Natürlich liegt die oberste Verantwortung für die Verwaltung Ihrer Investitionen sowohl bei beitragsorientierten als auch bei konzernweiten RRSP-Plänen bei Ihnen. Aber Ihr Arbeitgeber hilft mehr, als Sie wahrscheinlich denken. Michelle Loder, eine Pensionsexpertin bei der Personalberatung Towers Watson, sagt, dass Sponsoring-Arbeitgeber eine treuhänderische Pflicht haben, sich um die Interessen ihrer Mitarbeiter zu kümmern, wenn sie diese Pläne verwalten. Sie neigen dazu, eine gute Auswahl an Fonds anzubieten, und sie wählen sorgfältig seriöse institutionelle Vermögensverwalter aus. Weil Ihr Arbeitgeber Geld von überall auf der Mitarbeiterbasis zusammenbringt, wird der Plan fast immer viel niedrigere Managementgebühren zahlen, als Sie es wahrscheinlich alleine tun werden. Häufig (aber nicht immer) führt dies dazu, dass Sie Anlagegebühren weit unter 1% des Vermögens zahlen, verglichen mit den 2% oder mehr, die Sie für regelmäßige Anleihen- und Aktienfonds zahlen würden, die Sie über Ihre Bank oder Ihren Berater kaufen.

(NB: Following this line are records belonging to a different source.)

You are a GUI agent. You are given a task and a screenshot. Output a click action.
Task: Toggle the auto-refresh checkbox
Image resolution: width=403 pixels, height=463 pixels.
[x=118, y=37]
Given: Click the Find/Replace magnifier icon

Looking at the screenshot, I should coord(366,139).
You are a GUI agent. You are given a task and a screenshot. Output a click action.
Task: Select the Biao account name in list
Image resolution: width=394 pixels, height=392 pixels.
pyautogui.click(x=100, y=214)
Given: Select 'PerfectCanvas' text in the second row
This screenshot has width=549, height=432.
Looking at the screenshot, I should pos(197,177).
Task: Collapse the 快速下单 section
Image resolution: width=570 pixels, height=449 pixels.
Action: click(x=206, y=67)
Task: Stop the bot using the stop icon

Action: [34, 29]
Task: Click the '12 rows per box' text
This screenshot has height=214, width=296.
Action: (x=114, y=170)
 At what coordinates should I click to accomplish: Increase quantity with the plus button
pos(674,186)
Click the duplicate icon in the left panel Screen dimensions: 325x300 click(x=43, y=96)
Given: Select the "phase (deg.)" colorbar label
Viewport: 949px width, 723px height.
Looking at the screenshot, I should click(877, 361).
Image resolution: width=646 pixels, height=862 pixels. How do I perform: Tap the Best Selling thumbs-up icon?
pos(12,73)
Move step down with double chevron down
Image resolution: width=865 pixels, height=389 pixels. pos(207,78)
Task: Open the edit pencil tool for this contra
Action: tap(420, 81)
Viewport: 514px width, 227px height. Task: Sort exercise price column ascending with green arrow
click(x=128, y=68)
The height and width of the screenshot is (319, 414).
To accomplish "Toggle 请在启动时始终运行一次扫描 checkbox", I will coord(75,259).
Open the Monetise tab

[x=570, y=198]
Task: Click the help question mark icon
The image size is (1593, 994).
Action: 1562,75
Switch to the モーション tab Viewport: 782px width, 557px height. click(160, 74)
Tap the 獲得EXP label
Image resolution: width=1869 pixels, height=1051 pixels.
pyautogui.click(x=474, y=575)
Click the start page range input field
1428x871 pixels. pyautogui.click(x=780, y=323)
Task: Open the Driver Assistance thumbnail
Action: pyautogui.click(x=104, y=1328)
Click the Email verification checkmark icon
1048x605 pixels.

In letzter Zeit gab es viel in den Nachrichten über Arbeitgeber, die leistungsorientierte Pläne mit ihren garantierten Zahlungen fallen lassen und zu beitragsorientierten Plänen und RRSPs der Gruppe wechseln. Schließlich wurden viele Unternehmen schwer verbrannt, weil sie während des Marktcrashs Planverluste abdecken mussten. Sie können davon ausgehen, dass, weil Unternehmen solche Pläne billiger zu verwalten finden, Sie irgendwie an diesem Trend verlieren werden, aber in einigen Fällen werden Sie tatsächlich besser dran sein.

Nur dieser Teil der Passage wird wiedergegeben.